All Saints Church is in Speke, Liverpool, Merseyside, England, standing at the junction of Hale Road and Speke Church Road. It is an active Anglican parish church in the deanery of Liverpool South Childwall, the archdeaconry of Liverpool, and the diocese of Liverpool. Its benefice is united with that of St Aidan, Speke. The church is recorded in the National Heritage List for England as a designated Grade II listed building.

==History==
The church was built between 1872 and 1875, and designed by John Loughborough Pearson. It was consecrated by the Bishop of Chester on 21 June 1876. The church was enlarged in the 1930s; this included a new vestry, offices, and the installation of electric lighting.

==Architecture==
===Exterior===
All Saints is constructed in snecked red stone, with a tiled roof. Its architectural style includes Decorated details, including Geometric tracery in some of the windows. Its plan consists of a nave, a north aisle, a north transept, a chancel with a north vestry, and a southwest steeple. On the northwest side of the tower is a stair turret, and the entrance to the church is on the south side of the tower.

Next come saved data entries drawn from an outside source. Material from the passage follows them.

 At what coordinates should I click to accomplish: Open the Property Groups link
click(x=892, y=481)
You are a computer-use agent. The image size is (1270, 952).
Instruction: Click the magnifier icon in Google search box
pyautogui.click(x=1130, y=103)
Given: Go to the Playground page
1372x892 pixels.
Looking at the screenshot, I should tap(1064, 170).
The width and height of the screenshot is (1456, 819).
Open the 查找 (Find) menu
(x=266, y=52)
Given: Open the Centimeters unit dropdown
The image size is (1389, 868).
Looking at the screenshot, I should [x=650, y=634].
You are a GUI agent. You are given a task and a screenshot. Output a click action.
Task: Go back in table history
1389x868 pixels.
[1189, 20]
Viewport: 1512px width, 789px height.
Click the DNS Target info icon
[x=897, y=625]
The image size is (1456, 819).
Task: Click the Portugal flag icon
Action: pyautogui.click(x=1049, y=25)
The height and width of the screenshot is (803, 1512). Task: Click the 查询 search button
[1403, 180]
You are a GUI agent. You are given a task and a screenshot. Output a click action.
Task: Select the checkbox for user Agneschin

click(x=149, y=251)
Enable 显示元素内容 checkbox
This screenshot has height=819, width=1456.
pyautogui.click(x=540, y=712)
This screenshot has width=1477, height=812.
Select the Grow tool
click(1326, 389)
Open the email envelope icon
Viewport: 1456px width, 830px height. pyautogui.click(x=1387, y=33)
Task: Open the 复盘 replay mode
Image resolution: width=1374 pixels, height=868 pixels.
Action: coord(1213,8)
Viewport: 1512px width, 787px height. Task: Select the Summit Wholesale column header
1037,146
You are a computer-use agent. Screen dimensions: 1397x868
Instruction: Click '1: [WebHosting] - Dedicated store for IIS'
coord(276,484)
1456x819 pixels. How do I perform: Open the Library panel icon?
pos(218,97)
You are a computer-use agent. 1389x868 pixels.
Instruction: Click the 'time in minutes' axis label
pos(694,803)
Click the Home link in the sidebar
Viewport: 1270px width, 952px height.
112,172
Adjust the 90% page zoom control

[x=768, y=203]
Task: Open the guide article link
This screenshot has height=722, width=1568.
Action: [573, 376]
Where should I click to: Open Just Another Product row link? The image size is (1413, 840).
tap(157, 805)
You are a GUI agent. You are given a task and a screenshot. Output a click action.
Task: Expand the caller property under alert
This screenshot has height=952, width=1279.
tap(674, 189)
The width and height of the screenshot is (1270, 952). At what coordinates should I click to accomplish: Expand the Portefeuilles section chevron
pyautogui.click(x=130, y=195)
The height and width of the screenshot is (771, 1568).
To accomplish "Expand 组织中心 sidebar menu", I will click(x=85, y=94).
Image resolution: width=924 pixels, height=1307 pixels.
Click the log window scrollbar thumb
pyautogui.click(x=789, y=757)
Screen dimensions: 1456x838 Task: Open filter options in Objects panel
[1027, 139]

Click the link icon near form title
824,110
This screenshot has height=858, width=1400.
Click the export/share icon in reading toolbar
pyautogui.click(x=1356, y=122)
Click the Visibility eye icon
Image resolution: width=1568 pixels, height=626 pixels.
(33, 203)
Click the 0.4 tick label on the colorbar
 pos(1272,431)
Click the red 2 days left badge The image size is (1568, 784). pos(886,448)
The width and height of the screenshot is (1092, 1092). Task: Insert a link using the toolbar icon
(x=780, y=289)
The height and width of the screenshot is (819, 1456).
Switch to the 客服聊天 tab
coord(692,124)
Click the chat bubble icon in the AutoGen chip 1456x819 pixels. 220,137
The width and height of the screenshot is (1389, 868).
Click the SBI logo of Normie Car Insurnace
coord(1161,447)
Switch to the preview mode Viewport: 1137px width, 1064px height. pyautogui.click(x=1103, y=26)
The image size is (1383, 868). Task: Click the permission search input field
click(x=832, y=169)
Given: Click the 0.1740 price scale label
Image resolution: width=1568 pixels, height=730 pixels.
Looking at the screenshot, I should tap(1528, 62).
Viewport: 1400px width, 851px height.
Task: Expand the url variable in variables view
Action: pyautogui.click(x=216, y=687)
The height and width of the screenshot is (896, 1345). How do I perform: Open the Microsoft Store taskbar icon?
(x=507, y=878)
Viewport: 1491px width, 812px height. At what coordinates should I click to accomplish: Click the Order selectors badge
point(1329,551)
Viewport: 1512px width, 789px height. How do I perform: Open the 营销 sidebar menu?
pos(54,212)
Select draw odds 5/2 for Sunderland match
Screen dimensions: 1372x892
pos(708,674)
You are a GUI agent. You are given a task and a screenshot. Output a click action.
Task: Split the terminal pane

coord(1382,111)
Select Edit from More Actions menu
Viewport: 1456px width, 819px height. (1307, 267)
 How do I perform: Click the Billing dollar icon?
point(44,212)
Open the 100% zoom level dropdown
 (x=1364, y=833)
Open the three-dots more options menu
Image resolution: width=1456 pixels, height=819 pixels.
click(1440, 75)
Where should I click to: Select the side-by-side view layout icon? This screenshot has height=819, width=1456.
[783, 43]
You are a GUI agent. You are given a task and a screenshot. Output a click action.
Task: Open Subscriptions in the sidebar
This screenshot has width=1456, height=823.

Above the entrance are three lancet windows, and above them, the bell openings have two lights. The tower is surmounted by a broach spire with lucarnes. At the west end of the church, the nave has a four-light window, and the aisle window has two lights. The windows along the side of the nave have three lights, and those along the aisle have two lights. The east window has five lights; this window is flanked by gabled buttresses. In the transept is a three-light window.

===Interior===
Inside the church is a four-bay arcade carried on round columns. The chancel arch is carried on corbelled responds (half-columns). Between the chancel and the organ loft is a pair of arches with a tympanum containing a quatrefoil. The stained glass in the windows was made by Clayton and Bell. The original pipe organ had two manuals, and was made by Gray and Davidson. It was replaced in the 1930s. There is a ring of three bells, which were cast in 1874 by John Taylor & Co, but these are no longer ringable.

==Appraisal==
The church was designated as a listed building on 14 March 1975. It is listed at Grade II, which is the lowest of the three grades, and includes buildings that are "of special interest, warranting every effort to preserve them.". The church is discussed by Pollard and Pevsner in the Buildings of England series. They are of the opinion that it is "not on a par" with Pearson's Church of St. Agnes elsewhere in Liverpool, and state that it is "simple, reasonable and serious, but devoid of Pearson's great enthusiasm".